More than 160,000 people have registered to attend Salesforce’s annual conference this week in San Francisco but the city can no longer house them all.
Dreamforce has grown so large that the cloud software giant has been forced to pay for a 964 foot cruise ship to be docked at San Francisco’s Pier 27 due to a shortage of hotel rooms in the city.
The Celebrity Infinity cruise ship, which currently has a Salesforce balloon attached to its bow and has been dubbed “Dreamboat” for the week, can accommodate up to 1,100 people.
In addition to accommodating a number of conference attendees, Salesforce is also using the boat for a number of parties, including a media welcome party this evening.
Last year, 135,000 people registered to attend Dreamforce, equal to approximately 12 percent of San Francisco’s overall population.

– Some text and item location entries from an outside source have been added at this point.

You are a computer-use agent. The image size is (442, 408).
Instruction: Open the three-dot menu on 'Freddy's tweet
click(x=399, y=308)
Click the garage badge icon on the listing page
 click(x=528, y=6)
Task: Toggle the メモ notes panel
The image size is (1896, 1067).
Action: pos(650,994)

The size of the conference means that it causes some disruption to locals, blocking roads and making it nearly impossible to book a table at certain restaurants.
But the overall economic impact is hugely positive. Last year more than $220 million was infused into the local economy during Dreamforce and that figure will only rise with more visitors.

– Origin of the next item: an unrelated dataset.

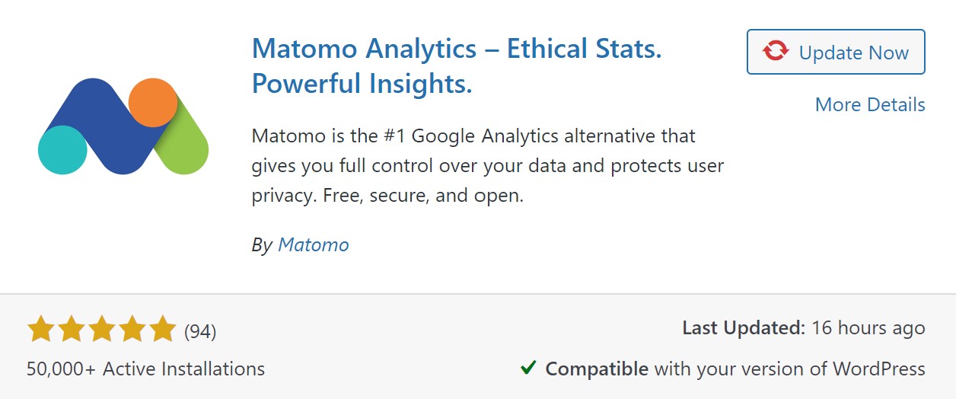
Task: Click the Last Updated 16 hours ago text
Action: point(804,328)
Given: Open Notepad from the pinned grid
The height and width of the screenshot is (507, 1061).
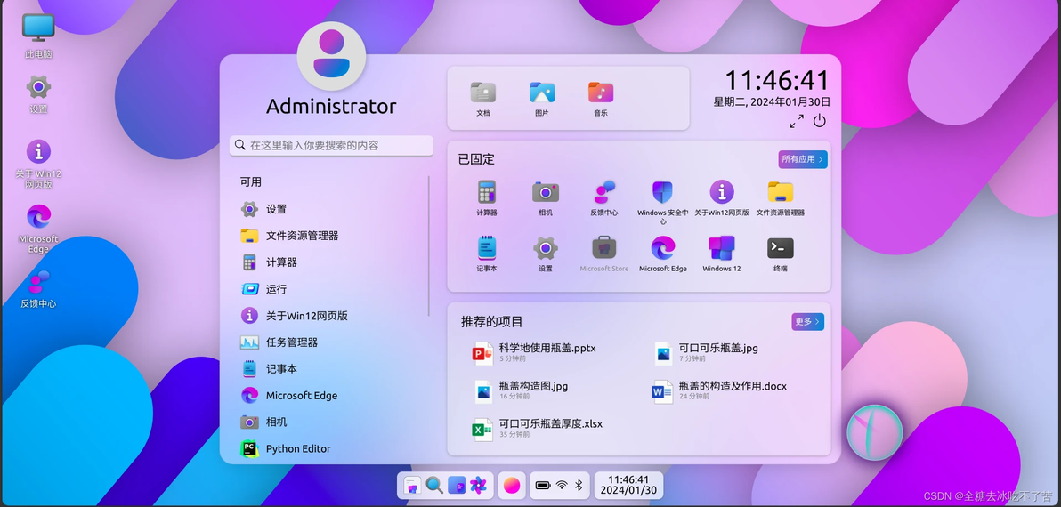Looking at the screenshot, I should tap(487, 254).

During this year’s Dreamforce, a number of well known figures from the business and entertainment world will make an appearance.
Uber CEO Travis Kalanick and Microsoft CEO Satya Nadella are both due to make appearances, as is actress and businesswoman Jessica Alba. The conference will be closed with a gig on the waterfront that will see Foo Fighters, The Killers and Gary Clark Junior play.
Box CEO Aaron Levie is also speaking at Dreamforce. He took to Twitter to explain his feelings on the conference.
If you took Burning Man and gave everyone clothes, and all the conversations were about cloud computing, you basically have Dreamforce.
— Aaron Levie (@levie) September 15, 2015
Several other large technology conferences, including Apple’s WWDC and Google I/O, take place in San Francisco every year, with most of them centred around the Moscone Centre, which has close to a million square foot of space.